Because the British approach to anything goes along the following lines:

Right. We want to do this. Let’s find some cunning electrical or mechanical way to do it. Does it work? Jolly good. Is it likely to kill anybody using it? No? Slap it out there. Job done.

The German approach goes:

Ve vant to do zis. Jetzt spend ze next six months in einem lab doing maths. After zat, make ein test model. Does it vork? Sehr gut. Improve it. Does it still vork? Ausgezeichnet. Improve it noch more. Un zen again until it is perfekt!

German obsessions with making things to a quality greater than that which is needed cost them the war in Russia. German engineers could make one high quality Panzer III or IV whilst the Soviet Union could bash out a dozen T34s in the same time. The T34 incorporated a lot of short cuts which made it paradoxically cheaper and easier to manufacture and repair than the high precision German ones whilst at the same time being better at the job than the Panzers were.

German engineering looks very nice and works very well. But it is expensive and often unnecessary to go to the lengths they do unless you actually require a very high precision machine that is expensive to buy and to repair. Which in most cases you don’t.

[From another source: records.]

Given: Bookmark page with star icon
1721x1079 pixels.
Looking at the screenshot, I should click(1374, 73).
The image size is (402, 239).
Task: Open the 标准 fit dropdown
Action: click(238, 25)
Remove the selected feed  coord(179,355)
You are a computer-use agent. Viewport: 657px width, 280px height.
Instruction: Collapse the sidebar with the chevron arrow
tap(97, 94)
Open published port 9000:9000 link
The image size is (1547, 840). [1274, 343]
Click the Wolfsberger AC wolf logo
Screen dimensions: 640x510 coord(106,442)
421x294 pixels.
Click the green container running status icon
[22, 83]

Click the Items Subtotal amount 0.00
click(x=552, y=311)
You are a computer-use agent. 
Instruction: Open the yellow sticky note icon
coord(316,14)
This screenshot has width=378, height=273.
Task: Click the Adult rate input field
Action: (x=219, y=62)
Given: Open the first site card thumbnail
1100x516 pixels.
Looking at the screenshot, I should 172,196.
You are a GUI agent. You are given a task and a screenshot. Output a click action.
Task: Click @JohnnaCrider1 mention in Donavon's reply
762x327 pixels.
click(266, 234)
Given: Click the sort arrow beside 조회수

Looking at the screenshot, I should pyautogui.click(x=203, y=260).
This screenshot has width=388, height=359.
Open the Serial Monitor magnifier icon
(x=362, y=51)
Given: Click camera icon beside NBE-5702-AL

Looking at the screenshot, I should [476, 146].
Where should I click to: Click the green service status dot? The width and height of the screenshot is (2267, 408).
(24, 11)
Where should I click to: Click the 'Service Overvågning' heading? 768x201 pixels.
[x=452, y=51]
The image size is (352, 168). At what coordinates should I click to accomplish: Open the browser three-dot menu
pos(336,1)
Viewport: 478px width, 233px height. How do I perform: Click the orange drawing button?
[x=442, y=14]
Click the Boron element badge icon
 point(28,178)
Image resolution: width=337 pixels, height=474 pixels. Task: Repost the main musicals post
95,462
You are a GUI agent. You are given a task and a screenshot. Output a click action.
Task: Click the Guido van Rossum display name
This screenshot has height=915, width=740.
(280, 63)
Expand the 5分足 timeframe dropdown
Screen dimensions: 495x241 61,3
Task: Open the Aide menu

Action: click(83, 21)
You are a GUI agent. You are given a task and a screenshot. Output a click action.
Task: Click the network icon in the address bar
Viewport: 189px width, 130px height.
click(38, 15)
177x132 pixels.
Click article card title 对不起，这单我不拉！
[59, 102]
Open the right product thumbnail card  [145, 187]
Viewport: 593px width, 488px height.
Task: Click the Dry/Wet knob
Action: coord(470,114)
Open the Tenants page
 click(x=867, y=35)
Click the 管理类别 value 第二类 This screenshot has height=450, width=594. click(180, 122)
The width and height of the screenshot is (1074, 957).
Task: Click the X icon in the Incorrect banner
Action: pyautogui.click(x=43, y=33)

Having said that, the Americans got nazis to build their Moon rockets because they did need high precision machines. And spent $23.4 billion on it. Here’s a Russian rocket:

Vostok, a modified R7 that doesn’t look as though it ought to work at all, but the predecessor of which launched the first ever satellite, and the above got Gagarin into space before any American did.

Sputnik?

It’s a beach-ball with metal welded on. But it did 1,400 orbits of the Earth in the three months it was up there.

Things don’t have to look nice to be good. Unless you’re a German.

I blame the EU.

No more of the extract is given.